There is an explosion of interest in regulatory noncoding RNAs, especially lncRNAs. LncRNAs act as regualtors to target specific elements in both the transcriptome and the genome (Batista and Chang, 2013). They also act as specific molecular scaffolds for protein-protein interactions and play roles as molecular decoys in both nucleic acids and proteins (Mercer and Mattick, 2013). Hence, lncRNAs are emerging primarily as important regulators of gene expression at the transcriptional and post-transcriptional level. They demonstrate distinctive roles in modulating tissue-specific epigenetic states and nuclear organization, which are critical for correct gene regulatory network activity (Batista and Chang, 2013).
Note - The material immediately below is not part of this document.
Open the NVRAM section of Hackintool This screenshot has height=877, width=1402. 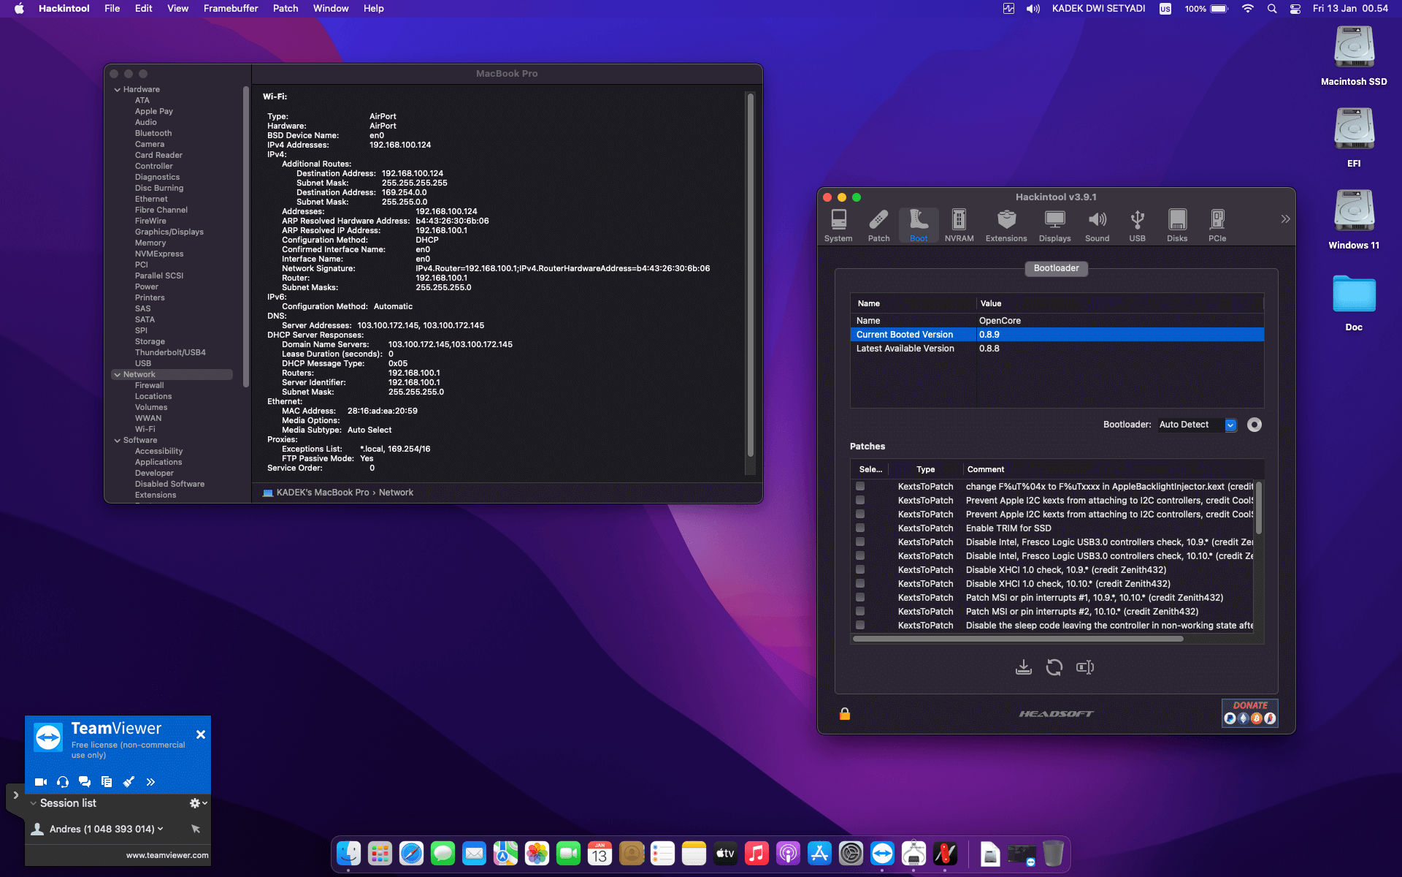959,224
However, the role of lncRNA in adult hearts is rarely known, let alone to identify a specific lncRNA that can serve as the biomarker for AMI. As to the lncRNA MHRT, it was firstly identified by Han et al as a cardiac-specific lncRNA and abundant in adult hearts (Han et al., 2014), Wu et al described MHRT as molecular crowbar unravel insights into heart failure treatment (Wu and Arora, 2015). However, the function of MHRT in AMI patients is still unclear. In this study, the expression of MHRT was evaluated in blood from AMI patients and we revealed that the expression level of MHRT was significantly upregulated in the very early stage of AMI, which indicated MHRT might be used as the biomarker for AMI.

It is well known that high levels of reactive oxygen species (ROS)-induced cardiac cell injury plays an important role in the pathogenesis of many heart diseases including AMI (Berg et al., 2005). Recent studies have revealed that ROS, such as superoxide and hydrogen peroxide (H2O2), can elicit expression changes of multiple genes and is partly responsible for ROS-mediated cardiac cell injury. Currently, the effects of ROS on lncRNA expression and the roles of lncRNAs in ROS-mediated injury on cardiac myocytes are uncertain to our knowledge. In this paper, we created a model of H2O2-induced oxidative stress in rat cardiomyocytes, and found that H2O2 exposure led to the elevated expression of MHRT in cardiomyocytes. Furthermore, the potential protective effect of MHRT on H2O2-induced oxidative stress was investigated in rat cardiomyocytes in vitro, which offered an original therapeutic target for AMI in future.

In conclusion, our study reported for the first time that the lncRNA MHRT is a protective factor for cardiomyocyte and the plasma concentration of MHRT may serve as a biomarker for myocardial infarction diagnosis in humans’ AMI.

Acknowledgments

This study was supported by the Scientific Research Program of Weihai City (No. 2012GNS0428).

Footnotes

INTEREST OF CONFLICTS

All authors declare no interest of conflicts.